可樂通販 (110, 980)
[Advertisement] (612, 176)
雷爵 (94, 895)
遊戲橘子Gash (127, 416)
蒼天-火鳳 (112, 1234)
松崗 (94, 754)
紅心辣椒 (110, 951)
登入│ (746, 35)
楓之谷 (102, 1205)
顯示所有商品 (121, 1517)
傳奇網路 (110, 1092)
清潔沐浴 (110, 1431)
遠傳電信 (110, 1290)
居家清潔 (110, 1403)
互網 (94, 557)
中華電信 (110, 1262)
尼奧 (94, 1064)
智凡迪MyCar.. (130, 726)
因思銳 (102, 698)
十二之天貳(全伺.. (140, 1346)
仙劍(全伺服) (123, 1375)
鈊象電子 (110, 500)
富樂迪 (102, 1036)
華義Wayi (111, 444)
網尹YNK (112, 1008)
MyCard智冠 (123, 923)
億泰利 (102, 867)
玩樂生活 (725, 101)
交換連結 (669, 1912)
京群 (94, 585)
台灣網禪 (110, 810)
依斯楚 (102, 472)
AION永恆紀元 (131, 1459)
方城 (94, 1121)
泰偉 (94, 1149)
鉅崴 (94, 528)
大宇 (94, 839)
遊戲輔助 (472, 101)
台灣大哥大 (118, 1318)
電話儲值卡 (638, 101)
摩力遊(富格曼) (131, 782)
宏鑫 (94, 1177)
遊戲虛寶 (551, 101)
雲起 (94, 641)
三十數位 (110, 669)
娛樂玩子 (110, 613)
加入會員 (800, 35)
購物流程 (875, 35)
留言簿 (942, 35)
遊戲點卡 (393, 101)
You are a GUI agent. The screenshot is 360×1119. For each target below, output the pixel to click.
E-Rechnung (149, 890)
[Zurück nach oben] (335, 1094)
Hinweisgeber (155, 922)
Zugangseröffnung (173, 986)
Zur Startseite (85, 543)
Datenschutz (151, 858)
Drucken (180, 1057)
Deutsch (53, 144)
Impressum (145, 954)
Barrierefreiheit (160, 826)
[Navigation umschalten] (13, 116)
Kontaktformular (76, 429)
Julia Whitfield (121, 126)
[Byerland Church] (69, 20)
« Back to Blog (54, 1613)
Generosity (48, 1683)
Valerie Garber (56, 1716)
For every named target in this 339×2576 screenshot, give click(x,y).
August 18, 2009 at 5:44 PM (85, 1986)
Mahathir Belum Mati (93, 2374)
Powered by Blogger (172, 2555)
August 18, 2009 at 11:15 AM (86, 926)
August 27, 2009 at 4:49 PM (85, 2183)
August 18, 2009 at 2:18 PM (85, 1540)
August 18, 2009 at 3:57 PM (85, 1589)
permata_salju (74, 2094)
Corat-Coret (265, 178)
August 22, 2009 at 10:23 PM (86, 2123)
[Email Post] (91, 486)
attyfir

> WHAT YOU SHOULD DO: Repeat this material verbatim.

> SOLUTION:
可樂通販 (110, 980)
[Advertisement] (612, 176)
雷爵 (94, 895)
遊戲橘子Gash (127, 416)
蒼天-火鳳 (112, 1234)
松崗 (94, 754)
紅心辣椒 (110, 951)
登入│ (746, 35)
楓之谷 (102, 1205)
顯示所有商品 (121, 1517)
傳奇網路 (110, 1092)
清潔沐浴 (110, 1431)
遠傳電信 (110, 1290)
居家清潔 (110, 1403)
互網 (94, 557)
中華電信 (110, 1262)
尼奧 (94, 1064)
智凡迪MyCar.. (130, 726)
因思銳 (102, 698)
十二之天貳(全伺.. (140, 1346)
仙劍(全伺服) (123, 1375)
鈊象電子 (110, 500)
富樂迪 (102, 1036)
華義Wayi (111, 444)
網尹YNK (112, 1008)
MyCard智冠 (123, 923)
億泰利 (102, 867)
玩樂生活 (725, 101)
交換連結 (669, 1912)
京群 (94, 585)
台灣網禪 (110, 810)
依斯楚 (102, 472)
AION永恆紀元 (131, 1459)
方城 (94, 1121)
泰偉 (94, 1149)
鉅崴 (94, 528)
大宇 (94, 839)
遊戲輔助 (472, 101)
台灣大哥大 (118, 1318)
電話儲值卡 (638, 101)
摩力遊(富格曼) (131, 782)
宏鑫 (94, 1177)
遊戲虛寶 (551, 101)
雲起 (94, 641)
三十數位 (110, 669)
娛樂玩子 (110, 613)
加入會員 (800, 35)
購物流程 (875, 35)
留言簿 (942, 35)
遊戲點卡 (393, 101)
You are a GUI agent. The screenshot is 360×1119. For each target below, output the pixel to click.
E-Rechnung (149, 890)
[Zurück nach oben] (335, 1094)
Hinweisgeber (155, 922)
Zugangseröffnung (173, 986)
Zur Startseite (85, 543)
Datenschutz (151, 858)
Drucken (180, 1057)
Deutsch (53, 144)
Impressum (145, 954)
Barrierefreiheit (160, 826)
[Navigation umschalten] (13, 116)
Kontaktformular (76, 429)
Julia Whitfield (121, 126)
[Byerland Church] (69, 20)
« Back to Blog (54, 1613)
Generosity (48, 1683)
Valerie Garber (56, 1716)
For every named target in this 339×2576 screenshot, give click(x,y).
August 18, 2009 at 5:44 PM (85, 1986)
Mahathir Belum Mati (93, 2374)
Powered by Blogger (172, 2555)
August 18, 2009 at 11:15 AM (86, 926)
August 27, 2009 at 4:49 PM (85, 2183)
August 18, 2009 at 2:18 PM (85, 1540)
August 18, 2009 at 3:57 PM (85, 1589)
permata_salju (74, 2094)
Corat-Coret (265, 178)
August 22, 2009 at 10:23 PM (86, 2123)
[Email Post] (91, 486)
attyfir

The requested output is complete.